Dataset records:
※
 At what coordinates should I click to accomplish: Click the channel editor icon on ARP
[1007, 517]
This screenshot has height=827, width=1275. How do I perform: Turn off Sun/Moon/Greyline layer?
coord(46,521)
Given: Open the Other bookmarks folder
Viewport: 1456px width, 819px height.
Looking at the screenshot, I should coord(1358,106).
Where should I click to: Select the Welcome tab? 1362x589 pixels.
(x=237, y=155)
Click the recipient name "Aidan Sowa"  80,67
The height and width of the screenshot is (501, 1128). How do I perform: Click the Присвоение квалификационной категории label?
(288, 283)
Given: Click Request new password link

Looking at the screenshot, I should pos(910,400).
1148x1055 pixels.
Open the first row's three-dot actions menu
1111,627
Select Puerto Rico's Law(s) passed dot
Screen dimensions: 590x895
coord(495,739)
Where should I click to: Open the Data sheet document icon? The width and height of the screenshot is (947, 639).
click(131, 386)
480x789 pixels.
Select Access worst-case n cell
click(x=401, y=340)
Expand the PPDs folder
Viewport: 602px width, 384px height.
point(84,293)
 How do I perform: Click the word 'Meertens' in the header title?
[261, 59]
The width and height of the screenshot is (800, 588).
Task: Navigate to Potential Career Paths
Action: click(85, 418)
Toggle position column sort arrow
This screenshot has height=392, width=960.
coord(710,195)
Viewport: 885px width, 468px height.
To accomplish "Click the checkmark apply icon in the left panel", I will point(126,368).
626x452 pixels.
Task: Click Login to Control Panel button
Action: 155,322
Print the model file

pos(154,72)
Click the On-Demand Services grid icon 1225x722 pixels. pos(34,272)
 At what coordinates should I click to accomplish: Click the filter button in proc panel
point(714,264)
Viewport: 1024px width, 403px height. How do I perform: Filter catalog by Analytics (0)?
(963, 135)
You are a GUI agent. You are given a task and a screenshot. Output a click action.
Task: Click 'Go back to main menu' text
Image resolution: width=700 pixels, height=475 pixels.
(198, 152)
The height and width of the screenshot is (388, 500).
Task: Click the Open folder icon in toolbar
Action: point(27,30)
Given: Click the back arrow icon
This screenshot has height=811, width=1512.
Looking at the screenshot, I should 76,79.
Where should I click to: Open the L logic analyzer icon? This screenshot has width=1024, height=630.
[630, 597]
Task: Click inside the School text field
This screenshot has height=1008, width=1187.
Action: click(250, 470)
※
■ **Exercise**: Nothing in the records may change. Print all of them.

■ **Answer**:
 At what coordinates should I click to accomplish: Click the channel editor icon on ARP
[1007, 517]
This screenshot has height=827, width=1275. How do I perform: Turn off Sun/Moon/Greyline layer?
coord(46,521)
Given: Open the Other bookmarks folder
Viewport: 1456px width, 819px height.
Looking at the screenshot, I should coord(1358,106).
Where should I click to: Select the Welcome tab? 1362x589 pixels.
(x=237, y=155)
Click the recipient name "Aidan Sowa"  80,67
The height and width of the screenshot is (501, 1128). How do I perform: Click the Присвоение квалификационной категории label?
(288, 283)
Given: Click Request new password link

Looking at the screenshot, I should pos(910,400).
1148x1055 pixels.
Open the first row's three-dot actions menu
1111,627
Select Puerto Rico's Law(s) passed dot
Screen dimensions: 590x895
coord(495,739)
Where should I click to: Open the Data sheet document icon? The width and height of the screenshot is (947, 639).
click(131, 386)
480x789 pixels.
Select Access worst-case n cell
click(x=401, y=340)
Expand the PPDs folder
Viewport: 602px width, 384px height.
point(84,293)
 How do I perform: Click the word 'Meertens' in the header title?
[261, 59]
The width and height of the screenshot is (800, 588).
Task: Navigate to Potential Career Paths
Action: click(85, 418)
Toggle position column sort arrow
This screenshot has height=392, width=960.
coord(710,195)
Viewport: 885px width, 468px height.
To accomplish "Click the checkmark apply icon in the left panel", I will point(126,368).
626x452 pixels.
Task: Click Login to Control Panel button
Action: 155,322
Print the model file

pos(154,72)
Click the On-Demand Services grid icon 1225x722 pixels. pos(34,272)
 At what coordinates should I click to accomplish: Click the filter button in proc panel
point(714,264)
Viewport: 1024px width, 403px height. How do I perform: Filter catalog by Analytics (0)?
(963, 135)
You are a GUI agent. You are given a task and a screenshot. Output a click action.
Task: Click 'Go back to main menu' text
Image resolution: width=700 pixels, height=475 pixels.
(198, 152)
The height and width of the screenshot is (388, 500).
Task: Click the Open folder icon in toolbar
Action: point(27,30)
Given: Click the back arrow icon
This screenshot has height=811, width=1512.
Looking at the screenshot, I should 76,79.
Where should I click to: Open the L logic analyzer icon? This screenshot has width=1024, height=630.
[630, 597]
Task: Click inside the School text field
This screenshot has height=1008, width=1187.
Action: click(250, 470)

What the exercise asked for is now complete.